[Collected data entries]
= Beginning of Section =
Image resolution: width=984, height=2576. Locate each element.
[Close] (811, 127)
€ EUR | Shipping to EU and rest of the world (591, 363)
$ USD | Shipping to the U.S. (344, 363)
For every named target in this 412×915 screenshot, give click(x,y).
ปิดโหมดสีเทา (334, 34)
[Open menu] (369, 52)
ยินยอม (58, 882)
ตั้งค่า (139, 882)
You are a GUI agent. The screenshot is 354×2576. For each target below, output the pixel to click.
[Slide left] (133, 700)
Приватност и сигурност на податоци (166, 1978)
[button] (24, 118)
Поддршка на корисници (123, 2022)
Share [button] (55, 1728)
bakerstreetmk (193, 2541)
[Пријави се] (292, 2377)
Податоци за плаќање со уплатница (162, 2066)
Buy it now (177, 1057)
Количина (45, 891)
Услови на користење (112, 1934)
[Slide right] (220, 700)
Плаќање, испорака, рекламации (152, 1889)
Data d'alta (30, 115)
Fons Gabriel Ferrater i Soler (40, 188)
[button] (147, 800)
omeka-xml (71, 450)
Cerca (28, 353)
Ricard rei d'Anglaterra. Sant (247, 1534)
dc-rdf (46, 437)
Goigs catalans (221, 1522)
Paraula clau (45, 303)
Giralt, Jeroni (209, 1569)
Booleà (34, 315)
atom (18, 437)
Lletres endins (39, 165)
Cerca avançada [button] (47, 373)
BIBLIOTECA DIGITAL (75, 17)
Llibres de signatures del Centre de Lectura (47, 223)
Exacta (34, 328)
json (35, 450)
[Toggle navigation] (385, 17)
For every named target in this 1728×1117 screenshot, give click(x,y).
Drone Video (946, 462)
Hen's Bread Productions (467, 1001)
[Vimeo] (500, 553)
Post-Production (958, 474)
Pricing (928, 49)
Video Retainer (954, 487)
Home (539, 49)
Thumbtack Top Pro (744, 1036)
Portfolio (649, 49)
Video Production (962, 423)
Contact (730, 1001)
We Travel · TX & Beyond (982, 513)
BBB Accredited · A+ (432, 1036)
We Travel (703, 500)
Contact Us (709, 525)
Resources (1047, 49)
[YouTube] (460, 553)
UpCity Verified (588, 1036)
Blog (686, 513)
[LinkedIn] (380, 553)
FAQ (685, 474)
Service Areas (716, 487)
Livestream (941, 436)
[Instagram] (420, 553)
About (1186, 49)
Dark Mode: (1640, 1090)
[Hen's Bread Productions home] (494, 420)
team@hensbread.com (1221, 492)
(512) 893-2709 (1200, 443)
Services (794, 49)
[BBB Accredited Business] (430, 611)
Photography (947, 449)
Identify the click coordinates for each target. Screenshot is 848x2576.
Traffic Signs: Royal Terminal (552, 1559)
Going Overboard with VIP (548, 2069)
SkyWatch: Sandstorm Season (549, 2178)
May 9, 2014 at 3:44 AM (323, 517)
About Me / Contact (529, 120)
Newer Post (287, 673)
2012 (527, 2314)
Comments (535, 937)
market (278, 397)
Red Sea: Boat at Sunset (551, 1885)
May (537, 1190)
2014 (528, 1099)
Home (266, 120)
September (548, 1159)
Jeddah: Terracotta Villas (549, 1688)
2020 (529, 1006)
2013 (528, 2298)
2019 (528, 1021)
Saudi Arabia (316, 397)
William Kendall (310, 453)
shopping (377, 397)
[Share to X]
= End of Section =
#### [Task to complete]
Would you transcribe every entry exactly, leaving nothing out?

#### [Response to this task]
Image resolution: width=984, height=2576. Locate each element.
[Close] (811, 127)
€ EUR | Shipping to EU and rest of the world (591, 363)
$ USD | Shipping to the U.S. (344, 363)
For every named target in this 412×915 screenshot, give click(x,y).
ปิดโหมดสีเทา (334, 34)
[Open menu] (369, 52)
ยินยอม (58, 882)
ตั้งค่า (139, 882)
You are a GUI agent. The screenshot is 354×2576. For each target below, output the pixel to click.
[Slide left] (133, 700)
Приватност и сигурност на податоци (166, 1978)
[button] (24, 118)
Поддршка на корисници (123, 2022)
Share [button] (55, 1728)
bakerstreetmk (193, 2541)
[Пријави се] (292, 2377)
Податоци за плаќање со уплатница (162, 2066)
Buy it now (177, 1057)
Количина (45, 891)
Услови на користење (112, 1934)
[Slide right] (220, 700)
Плаќање, испорака, рекламации (152, 1889)
Data d'alta (30, 115)
Fons Gabriel Ferrater i Soler (40, 188)
[button] (147, 800)
omeka-xml (71, 450)
Cerca (28, 353)
Ricard rei d'Anglaterra. Sant (247, 1534)
dc-rdf (46, 437)
Goigs catalans (221, 1522)
Paraula clau (45, 303)
Giralt, Jeroni (209, 1569)
Booleà (34, 315)
atom (18, 437)
Lletres endins (39, 165)
Cerca avançada [button] (47, 373)
BIBLIOTECA DIGITAL (75, 17)
Llibres de signatures del Centre de Lectura (47, 223)
Exacta (34, 328)
json (35, 450)
[Toggle navigation] (385, 17)
For every named target in this 1728×1117 screenshot, give click(x,y).
Drone Video (946, 462)
Hen's Bread Productions (467, 1001)
[Vimeo] (500, 553)
Post-Production (958, 474)
Pricing (928, 49)
Video Retainer (954, 487)
Home (539, 49)
Thumbtack Top Pro (744, 1036)
Portfolio (649, 49)
Video Production (962, 423)
Contact (730, 1001)
We Travel · TX & Beyond (982, 513)
BBB Accredited · A+ (432, 1036)
We Travel (703, 500)
Contact Us (709, 525)
Resources (1047, 49)
[YouTube] (460, 553)
UpCity Verified (588, 1036)
Blog (686, 513)
[LinkedIn] (380, 553)
FAQ (685, 474)
Service Areas (716, 487)
Livestream (941, 436)
[Instagram] (420, 553)
About (1186, 49)
Dark Mode: (1640, 1090)
[Hen's Bread Productions home] (494, 420)
team@hensbread.com (1221, 492)
(512) 893-2709 (1200, 443)
Services (794, 49)
[BBB Accredited Business] (430, 611)
Photography (947, 449)
Identify the click coordinates for each target. Screenshot is 848x2576.
Traffic Signs: Royal Terminal (552, 1559)
Going Overboard with VIP (548, 2069)
SkyWatch: Sandstorm Season (549, 2178)
May 9, 2014 at 3:44 AM (323, 517)
About Me / Contact (529, 120)
Newer Post (287, 673)
2012 (527, 2314)
Comments (535, 937)
market (278, 397)
Red Sea: Boat at Sunset (551, 1885)
May (537, 1190)
2014 (528, 1099)
Home (266, 120)
September (548, 1159)
Jeddah: Terracotta Villas (549, 1688)
2020 (529, 1006)
2013 (528, 2298)
2019 (528, 1021)
Saudi Arabia (316, 397)
William Kendall (310, 453)
shopping (377, 397)
[Share to X]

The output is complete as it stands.